Scale Sales
Field Notes

Propriété · 10 septembre 2026 · 5 min de lecture

Votre site fonctionne. Il ne vous appartient simplement pas.

Personne ne se réveille en pensant avoir un problème avec son site. Il s'affiche, il a bonne allure, les clients le trouvent. Le problème surgit un mardi ordinaire, quand vous voulez changer un prix et réalisez que vous ne pouvez pas.

Trois questions

  • Pouvez-vous modifier un prix sur votre site aujourd'hui, sans demander à personne ?
  • Savez-vous au nom de qui le domaine est enregistré ?
  • Si votre prestataire disparaissait demain, que vous resterait-il en main ?

À la première, presque tout le monde sait répondre. Aux trois, presque personne. Cet écart n'est pas un détail technique : c'est la différence entre un bien que vous possédez et un bien que vous louez sans contrat.

Ce que cela coûte, et pourquoi cela n'apparaît sur aucune facture

Le vrai coût n'est pas l'abonnement. C'est que chaque petite modification devient une demande, une file d'attente et un délai. Un numéro de téléphone erroné le reste trois semaines.
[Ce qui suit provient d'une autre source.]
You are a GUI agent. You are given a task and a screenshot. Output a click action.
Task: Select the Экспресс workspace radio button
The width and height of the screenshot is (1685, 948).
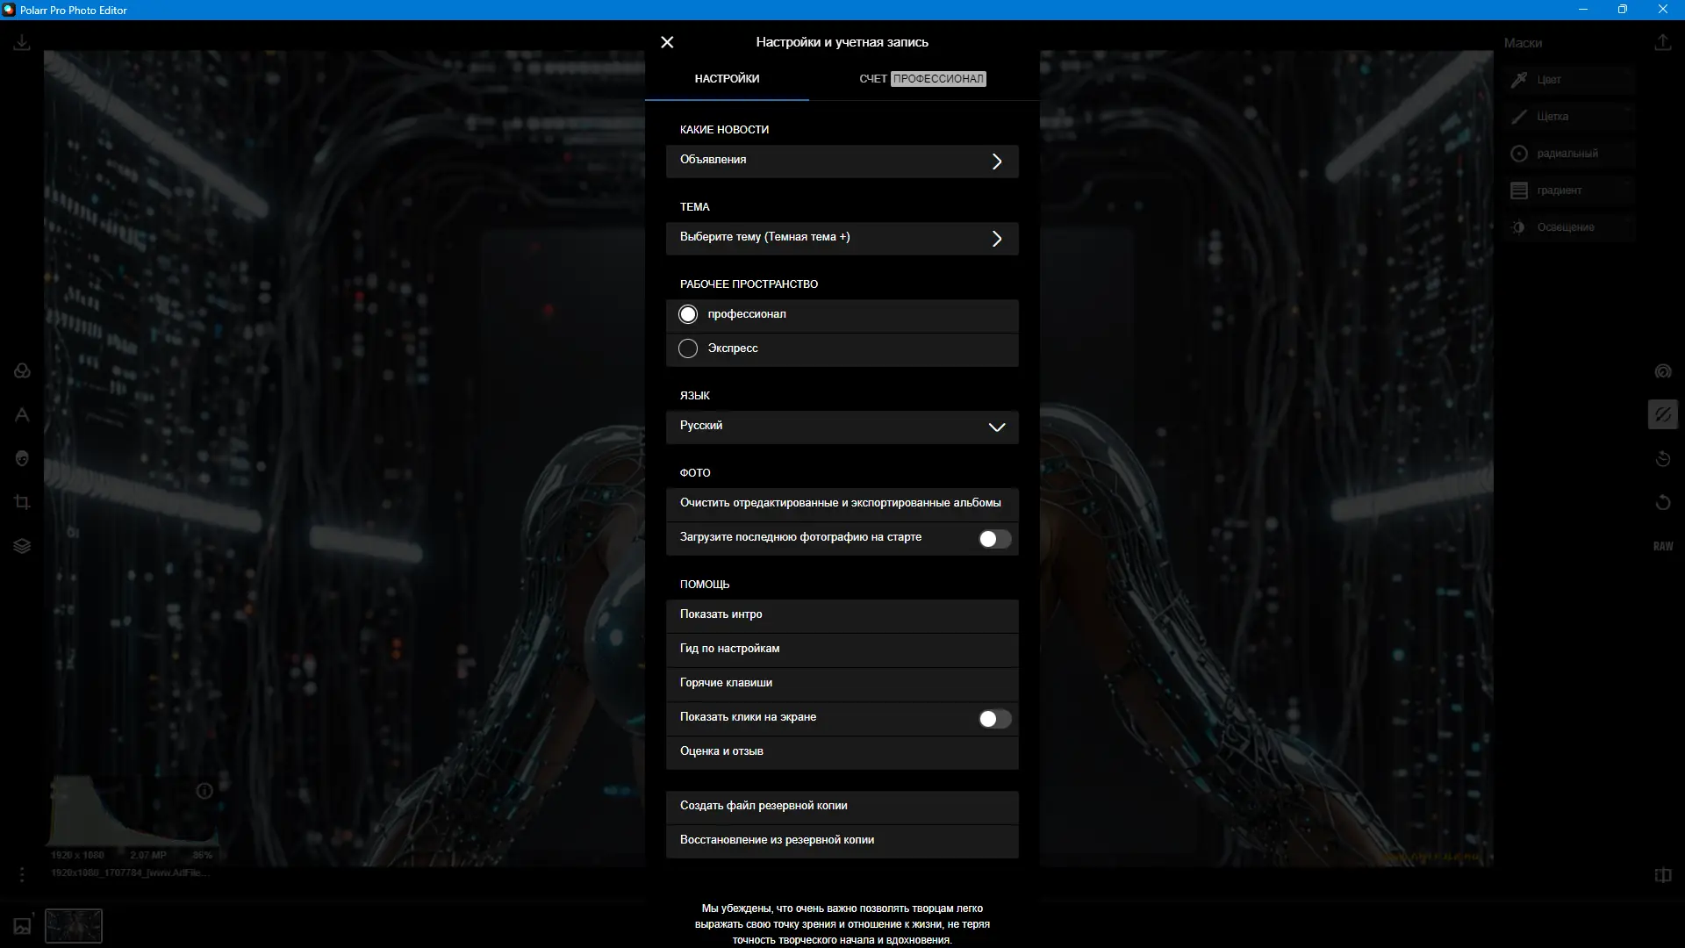(688, 348)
Un produit arrêté reste en ligne une saison. Par négligence de personne : parce que demander coûte plus d'effort que la correction ne vaut.

Multipliez par deux ans et vous obtenez un site qui a cessé de décrire l'entreprise. Il fonctionne toujours. Mais il décrit qui vous étiez.

L'obstacle : l'ancien système mentait sur sa propre taille

Lors d'un de ces déménagements, nous avions tout planifié à partir du sitemap de l'ancien site, qui annonçait 126 produits. En extrayant le catalogue directement de la base de données, il y en avait 309. Le fichier que le système publiait sur lui-même n'avait jamais été complet.

Si nous l'avions cru, un tiers du catalogue aurait disparu — et nous l'aurions découvert après la bascule, l'ancien site déjà éteint. La règle qui nous en reste : ne jamais dimensionner une migration d'après la description que le système sortant donne de lui-même. On compte dans la base de données.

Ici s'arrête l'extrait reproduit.